# stock 17 weight?



## enjracing (Jun 7, 2006)

does anyone know the weight of the OE 17 inch wheel? thanks.


----------



## tgunnd39 (Nov 14, 2005)

31lbs. Had to weigh it to ship it. Hope that helps. :seeya:


----------



## enjracing (Jun 7, 2006)

wow! thanks. thats really heavy. i could lose 24 pounds just be switching wheels.


----------



## tgunnd39 (Nov 14, 2005)

You're welcome. Yeah they are heavy little donuts. LOL


----------



## XGTO (Mar 2, 2006)

:agree


----------



## DAH GTO (Mar 5, 2005)

tgunnd39 said:


> 31lbs. Had to weigh it to ship it. Hope that helps. :seeya:


OK, that could be a good argument to replace my wheels, better gas milage. Are after market wheels (say 19 inches) typically lighter? 

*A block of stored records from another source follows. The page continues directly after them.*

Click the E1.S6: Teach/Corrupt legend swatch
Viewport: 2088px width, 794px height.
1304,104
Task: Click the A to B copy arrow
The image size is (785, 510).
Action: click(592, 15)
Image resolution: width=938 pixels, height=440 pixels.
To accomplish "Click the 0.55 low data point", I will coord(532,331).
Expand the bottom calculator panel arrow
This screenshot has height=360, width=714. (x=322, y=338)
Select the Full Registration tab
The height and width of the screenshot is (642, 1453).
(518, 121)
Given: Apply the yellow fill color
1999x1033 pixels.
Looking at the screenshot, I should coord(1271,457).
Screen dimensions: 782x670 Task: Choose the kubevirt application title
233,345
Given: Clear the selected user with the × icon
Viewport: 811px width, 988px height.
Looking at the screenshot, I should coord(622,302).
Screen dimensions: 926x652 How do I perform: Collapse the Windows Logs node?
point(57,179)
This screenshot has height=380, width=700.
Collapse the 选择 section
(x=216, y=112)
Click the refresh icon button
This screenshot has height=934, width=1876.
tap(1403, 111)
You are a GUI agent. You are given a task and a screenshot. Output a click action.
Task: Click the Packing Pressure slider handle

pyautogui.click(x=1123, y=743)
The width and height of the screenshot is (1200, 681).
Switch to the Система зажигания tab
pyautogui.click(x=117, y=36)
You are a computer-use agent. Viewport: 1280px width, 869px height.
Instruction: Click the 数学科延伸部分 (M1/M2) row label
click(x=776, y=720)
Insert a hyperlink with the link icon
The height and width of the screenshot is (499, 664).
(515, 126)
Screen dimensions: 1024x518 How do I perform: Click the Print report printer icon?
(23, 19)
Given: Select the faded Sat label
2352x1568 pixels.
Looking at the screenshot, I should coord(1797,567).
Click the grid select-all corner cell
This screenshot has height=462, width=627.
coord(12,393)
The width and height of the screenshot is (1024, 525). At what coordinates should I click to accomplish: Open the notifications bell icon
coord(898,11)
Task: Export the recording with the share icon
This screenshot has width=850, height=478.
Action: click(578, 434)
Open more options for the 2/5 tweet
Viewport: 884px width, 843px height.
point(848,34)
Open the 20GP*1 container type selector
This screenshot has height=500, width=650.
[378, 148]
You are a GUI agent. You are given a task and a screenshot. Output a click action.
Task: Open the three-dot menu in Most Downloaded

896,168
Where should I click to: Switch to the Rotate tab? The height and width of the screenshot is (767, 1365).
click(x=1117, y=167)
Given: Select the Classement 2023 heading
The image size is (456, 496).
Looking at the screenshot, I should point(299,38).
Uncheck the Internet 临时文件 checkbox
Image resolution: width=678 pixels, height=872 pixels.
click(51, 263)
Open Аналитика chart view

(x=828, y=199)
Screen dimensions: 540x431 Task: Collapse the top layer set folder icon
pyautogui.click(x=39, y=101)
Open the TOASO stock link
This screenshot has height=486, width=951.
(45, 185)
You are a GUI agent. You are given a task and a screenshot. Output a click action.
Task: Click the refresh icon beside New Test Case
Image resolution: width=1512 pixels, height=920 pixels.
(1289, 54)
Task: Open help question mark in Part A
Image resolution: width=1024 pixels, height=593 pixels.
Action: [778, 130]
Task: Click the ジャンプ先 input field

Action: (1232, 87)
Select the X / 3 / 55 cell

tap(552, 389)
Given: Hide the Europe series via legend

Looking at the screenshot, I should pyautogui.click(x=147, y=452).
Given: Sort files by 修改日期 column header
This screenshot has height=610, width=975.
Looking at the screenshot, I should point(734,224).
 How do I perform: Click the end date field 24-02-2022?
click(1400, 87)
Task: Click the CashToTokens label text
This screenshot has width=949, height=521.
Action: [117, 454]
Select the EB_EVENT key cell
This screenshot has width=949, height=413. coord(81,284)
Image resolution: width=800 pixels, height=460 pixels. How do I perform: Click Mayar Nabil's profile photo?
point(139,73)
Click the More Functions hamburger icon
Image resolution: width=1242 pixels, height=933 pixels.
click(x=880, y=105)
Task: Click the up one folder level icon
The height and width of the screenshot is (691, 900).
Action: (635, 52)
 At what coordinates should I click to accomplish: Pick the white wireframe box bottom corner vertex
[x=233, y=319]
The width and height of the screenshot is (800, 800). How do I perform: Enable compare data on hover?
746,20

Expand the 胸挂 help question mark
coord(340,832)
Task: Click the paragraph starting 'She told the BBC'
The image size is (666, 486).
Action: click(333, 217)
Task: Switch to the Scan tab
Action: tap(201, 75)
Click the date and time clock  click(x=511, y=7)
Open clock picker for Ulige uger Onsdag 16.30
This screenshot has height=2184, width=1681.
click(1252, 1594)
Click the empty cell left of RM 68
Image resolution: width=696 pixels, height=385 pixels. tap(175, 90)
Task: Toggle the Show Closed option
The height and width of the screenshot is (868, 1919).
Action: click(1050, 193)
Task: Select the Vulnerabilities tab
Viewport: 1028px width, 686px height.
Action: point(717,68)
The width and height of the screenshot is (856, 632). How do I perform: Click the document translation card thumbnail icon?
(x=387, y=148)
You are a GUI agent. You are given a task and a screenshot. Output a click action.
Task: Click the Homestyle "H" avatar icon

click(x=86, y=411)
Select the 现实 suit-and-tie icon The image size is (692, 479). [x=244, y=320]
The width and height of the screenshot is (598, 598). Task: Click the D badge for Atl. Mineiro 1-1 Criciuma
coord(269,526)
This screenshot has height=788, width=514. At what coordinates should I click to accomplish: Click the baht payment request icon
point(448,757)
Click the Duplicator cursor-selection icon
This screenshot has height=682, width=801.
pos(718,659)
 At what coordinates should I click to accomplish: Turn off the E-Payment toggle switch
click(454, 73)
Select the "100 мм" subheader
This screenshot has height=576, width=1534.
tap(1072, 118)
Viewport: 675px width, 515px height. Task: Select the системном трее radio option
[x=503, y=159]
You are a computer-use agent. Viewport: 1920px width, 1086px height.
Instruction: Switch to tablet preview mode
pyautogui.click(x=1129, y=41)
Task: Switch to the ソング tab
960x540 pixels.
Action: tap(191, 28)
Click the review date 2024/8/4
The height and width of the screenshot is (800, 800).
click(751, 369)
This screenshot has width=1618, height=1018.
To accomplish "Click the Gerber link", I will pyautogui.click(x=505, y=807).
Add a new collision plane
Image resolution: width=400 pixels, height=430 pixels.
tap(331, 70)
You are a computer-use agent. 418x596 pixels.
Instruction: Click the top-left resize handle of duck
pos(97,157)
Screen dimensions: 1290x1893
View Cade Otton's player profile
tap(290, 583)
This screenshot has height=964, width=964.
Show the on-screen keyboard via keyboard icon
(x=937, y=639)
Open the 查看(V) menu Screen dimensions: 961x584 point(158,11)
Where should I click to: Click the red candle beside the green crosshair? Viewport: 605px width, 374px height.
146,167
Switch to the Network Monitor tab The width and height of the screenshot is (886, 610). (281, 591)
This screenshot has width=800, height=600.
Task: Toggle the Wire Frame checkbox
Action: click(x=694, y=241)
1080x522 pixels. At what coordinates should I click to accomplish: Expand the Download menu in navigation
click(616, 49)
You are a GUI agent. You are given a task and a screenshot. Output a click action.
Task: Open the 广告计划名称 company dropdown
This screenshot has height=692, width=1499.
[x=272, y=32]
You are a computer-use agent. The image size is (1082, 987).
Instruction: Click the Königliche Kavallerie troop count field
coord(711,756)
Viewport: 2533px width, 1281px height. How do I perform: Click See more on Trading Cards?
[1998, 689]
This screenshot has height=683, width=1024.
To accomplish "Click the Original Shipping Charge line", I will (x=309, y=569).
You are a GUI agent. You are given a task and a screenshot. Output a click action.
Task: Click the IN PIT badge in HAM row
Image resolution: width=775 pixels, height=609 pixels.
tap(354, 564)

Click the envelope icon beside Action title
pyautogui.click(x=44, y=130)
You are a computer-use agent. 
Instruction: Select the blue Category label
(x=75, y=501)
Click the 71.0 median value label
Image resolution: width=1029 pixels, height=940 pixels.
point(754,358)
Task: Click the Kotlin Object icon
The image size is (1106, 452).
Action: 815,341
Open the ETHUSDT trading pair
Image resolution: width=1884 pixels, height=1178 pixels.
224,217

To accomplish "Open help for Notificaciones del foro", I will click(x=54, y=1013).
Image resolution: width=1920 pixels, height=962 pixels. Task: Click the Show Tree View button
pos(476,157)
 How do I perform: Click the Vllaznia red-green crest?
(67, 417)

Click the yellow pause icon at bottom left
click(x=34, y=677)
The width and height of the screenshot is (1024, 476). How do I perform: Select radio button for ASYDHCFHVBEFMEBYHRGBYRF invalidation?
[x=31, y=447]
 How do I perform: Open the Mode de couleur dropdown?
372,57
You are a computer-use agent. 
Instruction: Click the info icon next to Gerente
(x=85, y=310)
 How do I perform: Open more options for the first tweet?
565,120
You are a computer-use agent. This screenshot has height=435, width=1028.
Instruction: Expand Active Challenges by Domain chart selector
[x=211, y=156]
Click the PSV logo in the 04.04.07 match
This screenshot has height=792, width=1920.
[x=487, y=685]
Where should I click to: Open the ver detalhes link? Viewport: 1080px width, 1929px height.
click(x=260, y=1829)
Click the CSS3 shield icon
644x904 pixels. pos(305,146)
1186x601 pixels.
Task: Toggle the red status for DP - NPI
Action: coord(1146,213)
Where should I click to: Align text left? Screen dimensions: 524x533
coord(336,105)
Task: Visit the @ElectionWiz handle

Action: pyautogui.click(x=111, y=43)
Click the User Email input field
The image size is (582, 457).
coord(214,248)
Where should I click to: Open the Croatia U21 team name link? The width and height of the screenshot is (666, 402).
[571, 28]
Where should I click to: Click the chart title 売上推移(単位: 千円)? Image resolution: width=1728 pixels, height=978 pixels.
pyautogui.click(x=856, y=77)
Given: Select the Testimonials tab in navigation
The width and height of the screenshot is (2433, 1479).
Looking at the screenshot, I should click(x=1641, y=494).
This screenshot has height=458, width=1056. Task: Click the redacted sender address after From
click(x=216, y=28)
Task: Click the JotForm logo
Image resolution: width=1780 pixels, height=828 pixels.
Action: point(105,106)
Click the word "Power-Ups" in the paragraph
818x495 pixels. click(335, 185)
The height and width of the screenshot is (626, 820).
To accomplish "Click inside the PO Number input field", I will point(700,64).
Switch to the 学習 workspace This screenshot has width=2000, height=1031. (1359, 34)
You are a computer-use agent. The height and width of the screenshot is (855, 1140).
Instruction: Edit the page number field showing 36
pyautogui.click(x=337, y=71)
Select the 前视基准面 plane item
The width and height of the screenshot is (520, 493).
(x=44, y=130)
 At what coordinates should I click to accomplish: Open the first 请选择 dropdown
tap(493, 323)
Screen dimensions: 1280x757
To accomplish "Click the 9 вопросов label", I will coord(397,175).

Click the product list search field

Or maybe I should ask those who replaced their wheels, how much do they weigh?


----------



## tgunnd39 (Nov 14, 2005)

I replaced my OEMs with 17s, (wanted to avoid rubbing and such, as I don't want to roll fenders, cut, etc.), with ASA ST4s. I like the looks and they weigh less than 24lbs. They also come with an offset that is very close to factory. All in all, I like my choice. Good luck!


----------